300年以上前から、
人の循環を生んできた温泉

観光の循環

 江戸時代の中期から湯治の場として知られ、肥後細川藩の役人も利用する「御客屋」に位置付けられていた黒川温泉。300年以上前から、常に外部の人を、この地へ呼び続けてきました。訪れる人の目的が「湯治」から「観光」へと移り変わっても、人々を温泉で癒し、また送り出す「人の循環」を生む役割は変わっていません。

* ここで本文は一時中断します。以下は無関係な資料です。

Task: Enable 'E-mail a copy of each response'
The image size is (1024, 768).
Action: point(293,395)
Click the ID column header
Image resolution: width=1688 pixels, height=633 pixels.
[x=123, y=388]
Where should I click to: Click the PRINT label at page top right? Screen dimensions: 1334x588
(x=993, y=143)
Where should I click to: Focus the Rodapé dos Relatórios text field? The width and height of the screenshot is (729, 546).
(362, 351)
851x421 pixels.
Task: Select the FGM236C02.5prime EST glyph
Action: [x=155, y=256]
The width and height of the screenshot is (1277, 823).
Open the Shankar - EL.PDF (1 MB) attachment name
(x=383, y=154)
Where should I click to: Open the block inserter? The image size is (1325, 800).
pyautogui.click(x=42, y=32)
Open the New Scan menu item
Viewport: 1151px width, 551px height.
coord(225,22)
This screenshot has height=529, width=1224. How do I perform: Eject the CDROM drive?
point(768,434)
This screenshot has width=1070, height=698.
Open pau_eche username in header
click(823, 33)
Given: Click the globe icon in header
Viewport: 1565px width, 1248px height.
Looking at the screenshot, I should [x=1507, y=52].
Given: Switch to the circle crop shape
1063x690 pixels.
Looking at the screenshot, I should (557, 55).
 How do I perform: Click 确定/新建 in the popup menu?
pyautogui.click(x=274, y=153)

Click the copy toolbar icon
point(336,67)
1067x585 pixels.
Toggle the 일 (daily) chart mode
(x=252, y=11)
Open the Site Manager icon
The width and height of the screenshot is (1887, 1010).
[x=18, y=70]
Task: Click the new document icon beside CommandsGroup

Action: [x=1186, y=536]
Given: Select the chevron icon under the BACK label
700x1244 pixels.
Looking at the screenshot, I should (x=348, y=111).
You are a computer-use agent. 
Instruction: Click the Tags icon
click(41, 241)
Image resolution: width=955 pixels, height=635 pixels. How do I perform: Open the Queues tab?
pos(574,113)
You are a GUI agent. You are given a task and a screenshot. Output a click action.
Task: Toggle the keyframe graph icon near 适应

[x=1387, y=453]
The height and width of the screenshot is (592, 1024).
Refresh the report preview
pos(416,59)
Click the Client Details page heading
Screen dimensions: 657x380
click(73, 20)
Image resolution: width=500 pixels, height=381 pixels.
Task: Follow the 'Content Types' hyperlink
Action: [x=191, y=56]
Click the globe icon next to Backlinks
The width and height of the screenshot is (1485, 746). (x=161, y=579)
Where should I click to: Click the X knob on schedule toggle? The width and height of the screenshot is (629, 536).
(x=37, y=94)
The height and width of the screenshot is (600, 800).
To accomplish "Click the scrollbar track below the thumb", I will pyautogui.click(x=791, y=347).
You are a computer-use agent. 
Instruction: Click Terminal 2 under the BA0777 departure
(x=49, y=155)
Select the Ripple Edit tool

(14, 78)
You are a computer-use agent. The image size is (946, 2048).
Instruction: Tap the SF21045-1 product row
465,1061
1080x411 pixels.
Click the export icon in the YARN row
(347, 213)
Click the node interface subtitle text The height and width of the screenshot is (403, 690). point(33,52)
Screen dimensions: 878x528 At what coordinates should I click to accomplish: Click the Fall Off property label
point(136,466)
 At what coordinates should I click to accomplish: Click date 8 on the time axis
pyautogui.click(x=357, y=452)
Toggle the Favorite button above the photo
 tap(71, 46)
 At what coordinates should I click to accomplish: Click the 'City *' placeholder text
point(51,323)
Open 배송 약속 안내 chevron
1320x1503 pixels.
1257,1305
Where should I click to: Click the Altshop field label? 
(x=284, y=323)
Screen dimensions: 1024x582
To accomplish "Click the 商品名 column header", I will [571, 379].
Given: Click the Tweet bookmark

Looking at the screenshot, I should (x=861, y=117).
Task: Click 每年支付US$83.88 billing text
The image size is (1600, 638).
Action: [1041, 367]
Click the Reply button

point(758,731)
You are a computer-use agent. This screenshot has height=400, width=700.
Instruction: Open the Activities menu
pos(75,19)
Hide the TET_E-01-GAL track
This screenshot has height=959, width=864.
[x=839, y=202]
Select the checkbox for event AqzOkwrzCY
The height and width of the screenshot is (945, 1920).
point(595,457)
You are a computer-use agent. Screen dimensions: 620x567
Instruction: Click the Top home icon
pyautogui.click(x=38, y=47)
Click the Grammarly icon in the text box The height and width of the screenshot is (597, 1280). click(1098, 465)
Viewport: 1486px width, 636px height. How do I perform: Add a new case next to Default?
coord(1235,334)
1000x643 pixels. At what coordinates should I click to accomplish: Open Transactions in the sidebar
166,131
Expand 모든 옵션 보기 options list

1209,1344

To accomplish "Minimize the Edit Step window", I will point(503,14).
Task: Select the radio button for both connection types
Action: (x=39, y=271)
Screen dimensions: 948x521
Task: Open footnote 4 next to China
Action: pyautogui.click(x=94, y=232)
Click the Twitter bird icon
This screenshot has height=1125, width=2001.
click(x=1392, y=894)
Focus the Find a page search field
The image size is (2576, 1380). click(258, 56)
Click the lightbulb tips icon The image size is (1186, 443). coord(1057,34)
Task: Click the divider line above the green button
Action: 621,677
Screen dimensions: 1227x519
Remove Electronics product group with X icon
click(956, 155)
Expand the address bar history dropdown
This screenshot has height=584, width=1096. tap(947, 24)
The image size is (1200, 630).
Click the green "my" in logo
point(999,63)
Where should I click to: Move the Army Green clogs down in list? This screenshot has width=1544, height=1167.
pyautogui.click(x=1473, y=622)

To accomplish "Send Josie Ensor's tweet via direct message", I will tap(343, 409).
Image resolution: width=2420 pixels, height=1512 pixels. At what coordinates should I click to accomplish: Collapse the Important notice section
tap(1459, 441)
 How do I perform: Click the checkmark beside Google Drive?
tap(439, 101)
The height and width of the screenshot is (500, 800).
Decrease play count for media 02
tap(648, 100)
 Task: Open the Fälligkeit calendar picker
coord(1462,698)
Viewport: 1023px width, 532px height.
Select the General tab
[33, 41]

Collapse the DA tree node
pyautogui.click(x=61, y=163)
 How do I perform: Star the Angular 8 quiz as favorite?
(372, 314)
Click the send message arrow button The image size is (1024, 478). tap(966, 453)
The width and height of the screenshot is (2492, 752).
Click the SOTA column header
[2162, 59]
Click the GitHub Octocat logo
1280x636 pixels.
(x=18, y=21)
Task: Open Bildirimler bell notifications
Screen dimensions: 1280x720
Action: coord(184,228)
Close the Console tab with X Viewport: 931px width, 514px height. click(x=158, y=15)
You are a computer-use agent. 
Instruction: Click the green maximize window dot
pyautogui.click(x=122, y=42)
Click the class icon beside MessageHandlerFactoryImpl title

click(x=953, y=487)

 また、かつての黒川温泉は農家が宿を営む「半農半宿」がほとんど。自分たちで米や野菜をつくり、山林の手入れをし、里山の豊かな資源を宿泊客に提供してきました。その歴史を受け継ぎ、現在の黒川温泉では地元の食材を活用した地産地消に取り組んでいます。そして、その取り組みから生まれたのが「つぐも」。宿で地元産のあか牛を食べていただくことは、食を通じて南小国に根付く農業や景観、観光の循環を知っていただくことでもあります。豊かな南小国の食を楽しみ、湯に浸かり、地域にあるさまざまな循環に触れることで循環の価値を知り、またこの地を訪れていただく。そんな新たな輪が生まれることを、「つぐも」では願っています。